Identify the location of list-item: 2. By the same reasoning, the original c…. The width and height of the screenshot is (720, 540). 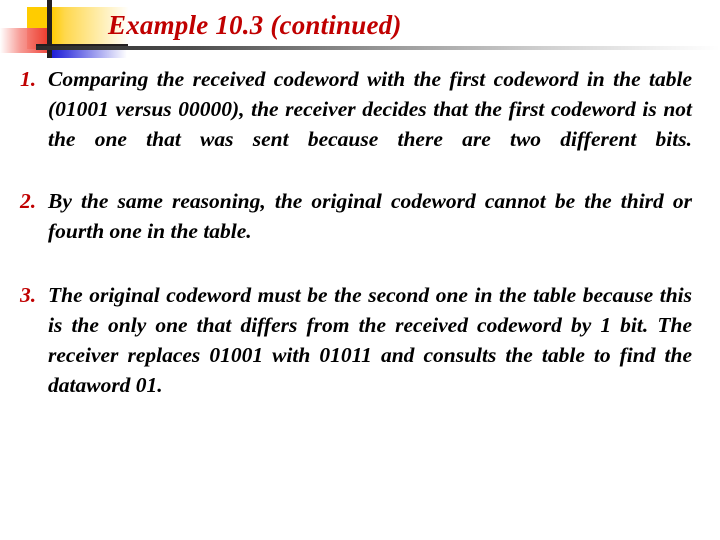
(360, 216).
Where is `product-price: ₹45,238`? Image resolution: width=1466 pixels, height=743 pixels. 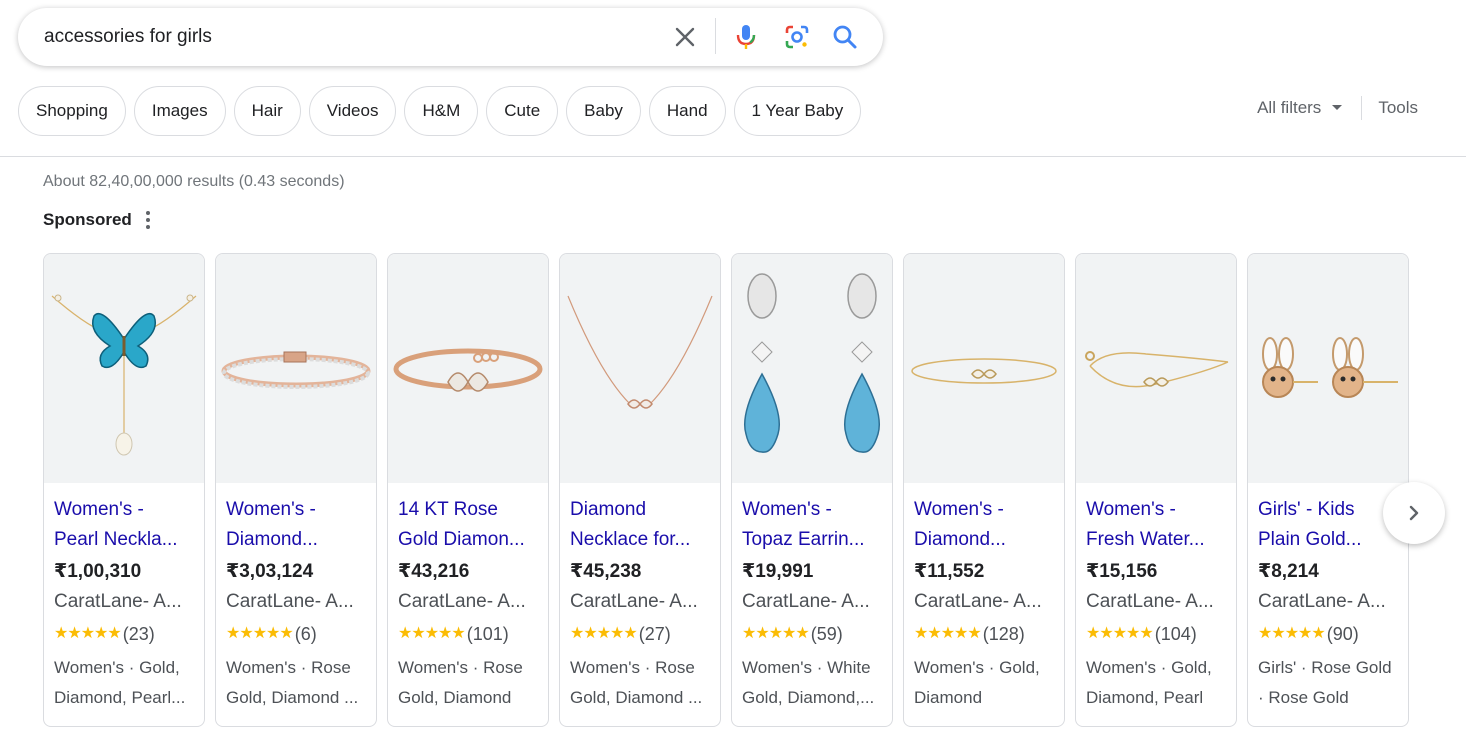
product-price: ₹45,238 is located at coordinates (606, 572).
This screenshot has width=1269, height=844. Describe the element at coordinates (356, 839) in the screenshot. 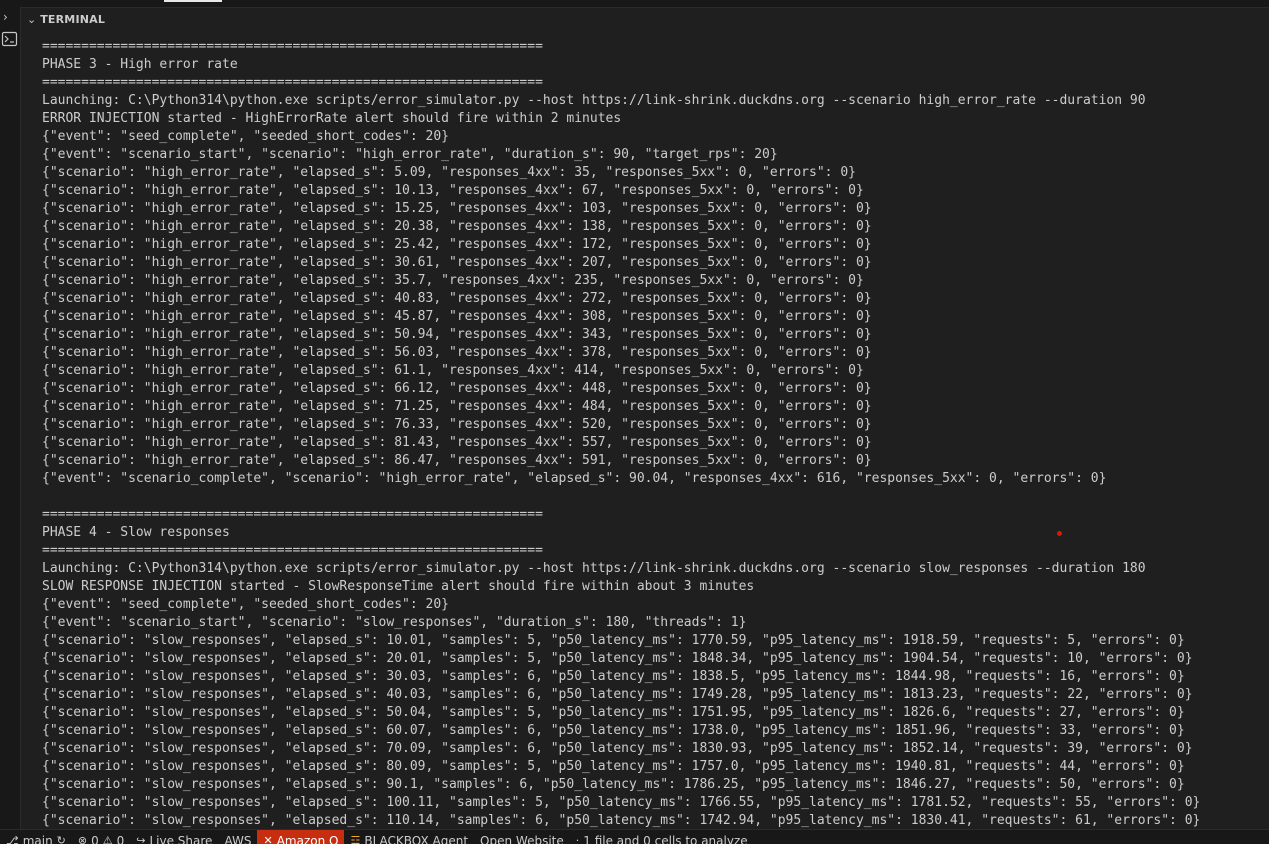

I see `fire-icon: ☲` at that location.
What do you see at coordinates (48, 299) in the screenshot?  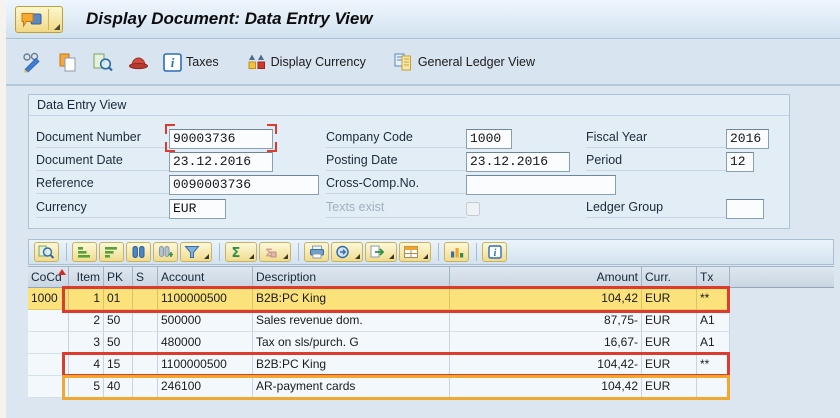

┄┄┄┄┄┄

-- Work to be completed --
Reproduce the portion of the records that begins with the line containing "pixels, height=743 pixels." and runs through the end of the records, substituting "screen capture" for every occurrence of "screenshot" and altering nothing else. Leave the pictures out of the reproduction.

-- Output for this exercise --
Where is `product-price: ₹45,238`? Image resolution: width=1466 pixels, height=743 pixels. 
product-price: ₹45,238 is located at coordinates (606, 572).
This screen capture has width=1269, height=844. Describe the element at coordinates (356, 839) in the screen capture. 

I see `fire-icon: ☲` at that location.
What do you see at coordinates (48, 299) in the screen capture?  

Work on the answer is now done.